- WHAT IS EXPECTED
Nothing but a full, exact copy of the data is needed.

== INPUT MATERIAL ==

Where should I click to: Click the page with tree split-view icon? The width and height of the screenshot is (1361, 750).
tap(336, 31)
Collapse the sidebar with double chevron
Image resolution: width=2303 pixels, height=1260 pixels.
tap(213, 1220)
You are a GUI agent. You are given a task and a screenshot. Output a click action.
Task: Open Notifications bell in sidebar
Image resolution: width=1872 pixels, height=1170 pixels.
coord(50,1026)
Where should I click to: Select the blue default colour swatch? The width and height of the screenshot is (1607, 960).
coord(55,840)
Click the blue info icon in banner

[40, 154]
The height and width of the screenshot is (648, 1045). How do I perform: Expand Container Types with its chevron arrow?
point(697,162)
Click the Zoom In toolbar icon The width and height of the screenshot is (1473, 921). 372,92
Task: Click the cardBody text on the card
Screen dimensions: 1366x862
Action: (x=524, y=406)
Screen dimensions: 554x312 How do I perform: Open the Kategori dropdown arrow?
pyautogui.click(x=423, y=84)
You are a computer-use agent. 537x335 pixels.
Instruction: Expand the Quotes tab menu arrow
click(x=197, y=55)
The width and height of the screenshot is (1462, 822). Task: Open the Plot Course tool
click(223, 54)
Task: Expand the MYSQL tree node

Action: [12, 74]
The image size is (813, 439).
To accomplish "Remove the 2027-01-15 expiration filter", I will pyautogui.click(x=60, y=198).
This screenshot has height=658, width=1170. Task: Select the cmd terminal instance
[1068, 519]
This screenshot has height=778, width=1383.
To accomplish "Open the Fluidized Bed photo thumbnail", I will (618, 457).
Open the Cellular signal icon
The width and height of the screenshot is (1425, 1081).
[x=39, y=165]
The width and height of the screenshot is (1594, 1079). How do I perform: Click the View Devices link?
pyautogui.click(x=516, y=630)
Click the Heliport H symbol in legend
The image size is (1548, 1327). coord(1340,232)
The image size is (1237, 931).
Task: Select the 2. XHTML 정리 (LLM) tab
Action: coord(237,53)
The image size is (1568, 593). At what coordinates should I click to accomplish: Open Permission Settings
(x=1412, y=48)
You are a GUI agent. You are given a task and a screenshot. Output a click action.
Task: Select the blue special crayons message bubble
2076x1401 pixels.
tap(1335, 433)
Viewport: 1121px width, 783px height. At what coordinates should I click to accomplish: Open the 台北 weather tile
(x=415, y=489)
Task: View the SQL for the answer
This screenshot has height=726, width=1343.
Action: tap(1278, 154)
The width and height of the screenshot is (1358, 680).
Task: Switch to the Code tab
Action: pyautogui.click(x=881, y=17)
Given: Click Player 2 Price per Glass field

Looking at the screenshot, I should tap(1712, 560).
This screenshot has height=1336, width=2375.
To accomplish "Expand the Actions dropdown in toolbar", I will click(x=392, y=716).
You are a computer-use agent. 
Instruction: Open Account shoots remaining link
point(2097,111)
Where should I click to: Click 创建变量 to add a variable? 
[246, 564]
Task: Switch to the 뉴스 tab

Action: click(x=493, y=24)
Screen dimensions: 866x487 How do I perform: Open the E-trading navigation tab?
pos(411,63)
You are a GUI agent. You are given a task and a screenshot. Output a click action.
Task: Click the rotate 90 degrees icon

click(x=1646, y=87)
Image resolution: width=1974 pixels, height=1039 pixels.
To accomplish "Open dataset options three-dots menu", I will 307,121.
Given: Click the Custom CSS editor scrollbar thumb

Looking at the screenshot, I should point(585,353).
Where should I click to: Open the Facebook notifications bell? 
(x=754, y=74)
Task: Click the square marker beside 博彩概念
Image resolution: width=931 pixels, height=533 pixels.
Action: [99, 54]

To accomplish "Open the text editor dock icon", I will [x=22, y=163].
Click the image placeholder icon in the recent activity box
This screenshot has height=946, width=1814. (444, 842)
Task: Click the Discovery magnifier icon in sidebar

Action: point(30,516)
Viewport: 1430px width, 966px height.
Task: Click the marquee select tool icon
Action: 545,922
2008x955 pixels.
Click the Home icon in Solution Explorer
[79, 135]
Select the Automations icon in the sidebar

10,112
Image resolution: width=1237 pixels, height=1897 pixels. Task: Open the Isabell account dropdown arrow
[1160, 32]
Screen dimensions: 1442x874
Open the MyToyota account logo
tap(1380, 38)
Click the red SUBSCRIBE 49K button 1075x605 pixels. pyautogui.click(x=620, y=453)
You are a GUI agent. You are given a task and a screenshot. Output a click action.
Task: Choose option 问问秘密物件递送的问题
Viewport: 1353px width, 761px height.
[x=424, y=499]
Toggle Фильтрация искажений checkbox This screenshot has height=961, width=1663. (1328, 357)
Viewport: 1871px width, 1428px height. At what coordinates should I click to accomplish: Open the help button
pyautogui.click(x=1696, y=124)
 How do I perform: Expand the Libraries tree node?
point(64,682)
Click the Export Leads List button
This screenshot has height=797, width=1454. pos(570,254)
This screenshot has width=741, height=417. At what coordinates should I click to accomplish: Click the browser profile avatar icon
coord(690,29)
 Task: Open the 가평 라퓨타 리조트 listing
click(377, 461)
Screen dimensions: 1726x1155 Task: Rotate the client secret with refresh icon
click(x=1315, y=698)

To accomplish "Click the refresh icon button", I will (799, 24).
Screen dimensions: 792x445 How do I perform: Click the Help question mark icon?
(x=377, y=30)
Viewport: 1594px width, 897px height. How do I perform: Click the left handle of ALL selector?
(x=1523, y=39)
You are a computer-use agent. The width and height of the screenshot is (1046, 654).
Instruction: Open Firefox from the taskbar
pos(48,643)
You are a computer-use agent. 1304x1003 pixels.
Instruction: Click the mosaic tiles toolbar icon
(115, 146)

===

- RESPONSE TO THIS EXERCISE
Where should I click to: Click the page with tree split-view icon? The width and height of the screenshot is (1361, 750).
tap(336, 31)
Collapse the sidebar with double chevron
Image resolution: width=2303 pixels, height=1260 pixels.
tap(213, 1220)
You are a GUI agent. You are given a task and a screenshot. Output a click action.
Task: Open Notifications bell in sidebar
Image resolution: width=1872 pixels, height=1170 pixels.
coord(50,1026)
Where should I click to: Select the blue default colour swatch? The width and height of the screenshot is (1607, 960).
coord(55,840)
Click the blue info icon in banner

[40, 154]
The height and width of the screenshot is (648, 1045). How do I perform: Expand Container Types with its chevron arrow?
point(697,162)
Click the Zoom In toolbar icon The width and height of the screenshot is (1473, 921). 372,92
Task: Click the cardBody text on the card
Screen dimensions: 1366x862
Action: (x=524, y=406)
Screen dimensions: 554x312 How do I perform: Open the Kategori dropdown arrow?
pyautogui.click(x=423, y=84)
You are a computer-use agent. 537x335 pixels.
Instruction: Expand the Quotes tab menu arrow
click(x=197, y=55)
The width and height of the screenshot is (1462, 822). Task: Open the Plot Course tool
click(223, 54)
Task: Expand the MYSQL tree node

Action: [12, 74]
The image size is (813, 439).
To accomplish "Remove the 2027-01-15 expiration filter", I will pyautogui.click(x=60, y=198).
This screenshot has height=658, width=1170. Task: Select the cmd terminal instance
[1068, 519]
This screenshot has height=778, width=1383.
To accomplish "Open the Fluidized Bed photo thumbnail", I will (618, 457).
Open the Cellular signal icon
The width and height of the screenshot is (1425, 1081).
[x=39, y=165]
The width and height of the screenshot is (1594, 1079). How do I perform: Click the View Devices link?
pyautogui.click(x=516, y=630)
Click the Heliport H symbol in legend
The image size is (1548, 1327). coord(1340,232)
The image size is (1237, 931).
Task: Select the 2. XHTML 정리 (LLM) tab
Action: coord(237,53)
The image size is (1568, 593). At what coordinates should I click to accomplish: Open Permission Settings
(x=1412, y=48)
You are a GUI agent. You are given a task and a screenshot. Output a click action.
Task: Select the blue special crayons message bubble
2076x1401 pixels.
tap(1335, 433)
Viewport: 1121px width, 783px height. At what coordinates should I click to accomplish: Open the 台北 weather tile
(x=415, y=489)
Task: View the SQL for the answer
This screenshot has height=726, width=1343.
Action: tap(1278, 154)
The width and height of the screenshot is (1358, 680).
Task: Switch to the Code tab
Action: pyautogui.click(x=881, y=17)
Given: Click Player 2 Price per Glass field

Looking at the screenshot, I should tap(1712, 560).
This screenshot has height=1336, width=2375.
To accomplish "Expand the Actions dropdown in toolbar", I will click(x=392, y=716).
You are a computer-use agent. 
Instruction: Open Account shoots remaining link
point(2097,111)
Where should I click to: Click 创建变量 to add a variable? 
[246, 564]
Task: Switch to the 뉴스 tab

Action: click(x=493, y=24)
Screen dimensions: 866x487 How do I perform: Open the E-trading navigation tab?
pos(411,63)
You are a GUI agent. You are given a task and a screenshot. Output a click action.
Task: Click the rotate 90 degrees icon

click(x=1646, y=87)
Image resolution: width=1974 pixels, height=1039 pixels.
To accomplish "Open dataset options three-dots menu", I will 307,121.
Given: Click the Custom CSS editor scrollbar thumb

Looking at the screenshot, I should point(585,353).
Where should I click to: Open the Facebook notifications bell? 
(x=754, y=74)
Task: Click the square marker beside 博彩概念
Image resolution: width=931 pixels, height=533 pixels.
Action: [99, 54]

To accomplish "Open the text editor dock icon", I will [x=22, y=163].
Click the image placeholder icon in the recent activity box
This screenshot has height=946, width=1814. (444, 842)
Task: Click the Discovery magnifier icon in sidebar

Action: point(30,516)
Viewport: 1430px width, 966px height.
Task: Click the marquee select tool icon
Action: 545,922
2008x955 pixels.
Click the Home icon in Solution Explorer
[79, 135]
Select the Automations icon in the sidebar

10,112
Image resolution: width=1237 pixels, height=1897 pixels. Task: Open the Isabell account dropdown arrow
[1160, 32]
Screen dimensions: 1442x874
Open the MyToyota account logo
tap(1380, 38)
Click the red SUBSCRIBE 49K button 1075x605 pixels. pyautogui.click(x=620, y=453)
You are a GUI agent. You are given a task and a screenshot. Output a click action.
Task: Choose option 问问秘密物件递送的问题
Viewport: 1353px width, 761px height.
[x=424, y=499]
Toggle Фильтрация искажений checkbox This screenshot has height=961, width=1663. (1328, 357)
Viewport: 1871px width, 1428px height. At what coordinates should I click to accomplish: Open the help button
pyautogui.click(x=1696, y=124)
 How do I perform: Expand the Libraries tree node?
point(64,682)
Click the Export Leads List button
This screenshot has height=797, width=1454. pos(570,254)
This screenshot has width=741, height=417. At what coordinates should I click to accomplish: Click the browser profile avatar icon
coord(690,29)
 Task: Open the 가평 라퓨타 리조트 listing
click(377, 461)
Screen dimensions: 1726x1155 Task: Rotate the client secret with refresh icon
click(x=1315, y=698)

To accomplish "Click the refresh icon button", I will (799, 24).
Screen dimensions: 792x445 How do I perform: Click the Help question mark icon?
(x=377, y=30)
Viewport: 1594px width, 897px height. How do I perform: Click the left handle of ALL selector?
(x=1523, y=39)
You are a computer-use agent. The width and height of the screenshot is (1046, 654).
Instruction: Open Firefox from the taskbar
pos(48,643)
You are a computer-use agent. 1304x1003 pixels.
Instruction: Click the mosaic tiles toolbar icon
(115, 146)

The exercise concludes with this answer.